The debrided tissue could not support an autogenous or non
autogenous living graft without an additional surgical debridement,
thus, the debrided tissue underwent a secondary damage through
desiccation and exposure with a secondary increase of the tissue
necrosis.
[0012] Based on the above-mentioned data that represent the "state
of the art" of burn treatment the following choices of burn
treatment protocols may be considered to date:
[0013] 1. The ages-old "conservative" supportive treatment of the
eschar using locally applied antiseptic and antibacterial
preparations that results in a late spontaneous eschar sloughing
(two-four weeks), accompanied often by sepsis and resulting in
granulation tissues, the originator of heavy and deforming scars.
Once the burn is clean of the eschar and a healthy granulation
tissue has been developed, an autogenous skin should be grafted to
prevent the late sequel. The area that needs to be grafted is
usually most of the entire second and third degree burn (the second
and mixed depth burns has been transformed into deep burns through
the secondary burn propagation and infection/inflammation
process).
[0014] 2. The "surgical" approach that consists of a tangential
excision of the eschar that sacrifices healthy tissues and needs
immediate biological coverage and grafting to prevent
transformation of the new clean raw debrided tissue into a new
necrotic one. This protocol shortens hospitalizationlhealing time
and when performed early enough may prevent sepsis and scar
contraction. The drawbacks are that the surgery is extensive,
risky, with a very heavy load on the hospital resources, facilities
and highly trained manpower. The need of an immediate grafting of
the raw debrided tissue dictates usually an autograft with an
additional increase of at least 10-15% of the exposed, denuded TBSA
(Total Body Surface Area) or a scarce and costly omograft or
substitutes. Due to the present surgical techniques the debrided
area that need grafting is usually most of the second and all the
third degree burns.
[0015] Thus, in both treatment modalities the final tissues death
and necrosis and skin defect that follows is more extensive than
the original traumatized tissue.
SUMMARY OF THE INVENTION
[0016] It has now been found, And this is an object of the present
invention, that it is possible to provide means for treating wounds
of the type described above, without suffering from the
disadvantages of the state of the art treatments. The new treatment
means are based on the discovery that both the above mentioned
traditional treatment modalities are based on two opposing
misconceptions. The first is an undertreatment, leaving the dead
eschar on the patient with all the severe, often lethal, drawbacks,
complications and sequels. The second is an overtreatment,
debriding aggressively the dead eschar but paying dearly with
blood, precious healthy tissues, dangerous procedures and the
necessity of grafting immediately the exposed, raw, debrided
areas.
[0017] It is an object of the invention to provide biologically
active compositions for the debridement of dead eschar, which leave
what will be termed hereinafter an "interface layer" (I.L.) between
the dead, necrotic eschar and the entirely normal unharmed
(graftable) tissues. This interface layer, achieved by a suitable
enzymatic/chemical debridement, is characterized by a rather normal
looking collagen fibers and anatomical microstructure but with very
few open blood vessels (such as encountered in a surgically
debrided wound where the level of incision is entirely within the
normal tissue). The behavior of this interface layer is different
compared to the dead eschar or to the surgically debrided wound.

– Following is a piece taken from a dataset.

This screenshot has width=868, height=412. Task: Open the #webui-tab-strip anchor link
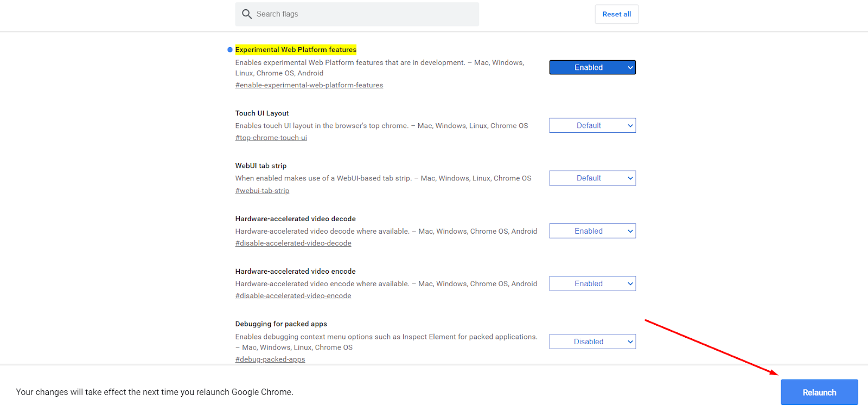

The absence of dead, necrotic tissue prevents secondary germ's
contamination and sepsis. Its structure does not tend to readily
receive a skin graft and when applied, it may survive only for very
few days due to the first stage of "graft tack" that is a passive
serum imbibition. The second and definite stage of
neo-vascularization does not proceed as readily in the interface
layer as in the surgically debrided wounds because of the relative
poverty of open blood vessels. In surgically debrided wounds the
open vessels eventually support the graft with their host/graft
direct anasthomosis or budding potential.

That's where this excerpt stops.